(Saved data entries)
________________
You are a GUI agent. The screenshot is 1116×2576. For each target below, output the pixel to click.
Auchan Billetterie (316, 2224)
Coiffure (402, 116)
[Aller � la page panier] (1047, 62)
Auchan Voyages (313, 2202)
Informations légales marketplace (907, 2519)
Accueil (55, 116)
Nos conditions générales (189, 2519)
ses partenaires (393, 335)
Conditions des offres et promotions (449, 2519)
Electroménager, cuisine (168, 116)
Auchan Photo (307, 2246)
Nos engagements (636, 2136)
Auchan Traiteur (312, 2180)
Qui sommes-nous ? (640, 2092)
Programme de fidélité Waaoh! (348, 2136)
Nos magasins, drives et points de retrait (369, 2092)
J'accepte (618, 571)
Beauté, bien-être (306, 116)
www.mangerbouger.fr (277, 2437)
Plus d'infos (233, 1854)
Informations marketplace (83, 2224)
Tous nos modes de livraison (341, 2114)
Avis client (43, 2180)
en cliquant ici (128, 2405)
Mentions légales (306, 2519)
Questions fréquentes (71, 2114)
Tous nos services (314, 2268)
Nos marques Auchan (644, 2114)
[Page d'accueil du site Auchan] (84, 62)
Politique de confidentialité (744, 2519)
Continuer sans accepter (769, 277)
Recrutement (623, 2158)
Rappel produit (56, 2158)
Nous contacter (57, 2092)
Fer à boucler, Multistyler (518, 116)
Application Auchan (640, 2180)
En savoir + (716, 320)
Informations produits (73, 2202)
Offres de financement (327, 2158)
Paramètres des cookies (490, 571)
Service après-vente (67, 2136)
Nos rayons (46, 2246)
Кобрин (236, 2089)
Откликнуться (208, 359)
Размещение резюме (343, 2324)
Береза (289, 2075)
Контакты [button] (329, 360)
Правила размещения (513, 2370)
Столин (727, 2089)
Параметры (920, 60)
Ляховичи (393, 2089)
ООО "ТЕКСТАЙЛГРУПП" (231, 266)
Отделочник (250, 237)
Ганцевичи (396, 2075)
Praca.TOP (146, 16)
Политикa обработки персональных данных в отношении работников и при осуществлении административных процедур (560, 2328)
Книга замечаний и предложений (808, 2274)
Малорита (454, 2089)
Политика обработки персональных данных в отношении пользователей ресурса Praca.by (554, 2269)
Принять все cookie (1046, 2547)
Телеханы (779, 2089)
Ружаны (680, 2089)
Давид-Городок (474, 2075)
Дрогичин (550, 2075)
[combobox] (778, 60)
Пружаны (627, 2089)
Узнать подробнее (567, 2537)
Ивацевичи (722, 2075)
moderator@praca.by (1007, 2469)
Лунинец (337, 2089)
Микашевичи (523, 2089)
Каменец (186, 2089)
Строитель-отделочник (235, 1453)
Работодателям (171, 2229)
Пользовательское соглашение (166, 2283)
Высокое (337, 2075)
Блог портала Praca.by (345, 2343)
________________
— Task prompt —
Emit verbatim the lines running from the one with "Параметры (920, 60)" through the last line of the data, both endpoints inclusive.

— Finished task —
Параметры (920, 60)
Ляховичи (393, 2089)
ООО "ТЕКСТАЙЛГРУПП" (231, 266)
Отделочник (250, 237)
Ганцевичи (396, 2075)
Praca.TOP (146, 16)
Политикa обработки персональных данных в отношении работников и при осуществлении административных процедур (560, 2328)
Книга замечаний и предложений (808, 2274)
Малорита (454, 2089)
Политика обработки персональных данных в отношении пользователей ресурса Praca.by (554, 2269)
Принять все cookie (1046, 2547)
Телеханы (779, 2089)
Ружаны (680, 2089)
Давид-Городок (474, 2075)
Дрогичин (550, 2075)
[combobox] (778, 60)
Пружаны (627, 2089)
Узнать подробнее (567, 2537)
Ивацевичи (722, 2075)
moderator@praca.by (1007, 2469)
Лунинец (337, 2089)
Микашевичи (523, 2089)
Каменец (186, 2089)
Строитель-отделочник (235, 1453)
Работодателям (171, 2229)
Пользовательское соглашение (166, 2283)
Высокое (337, 2075)
Блог портала Praca.by (345, 2343)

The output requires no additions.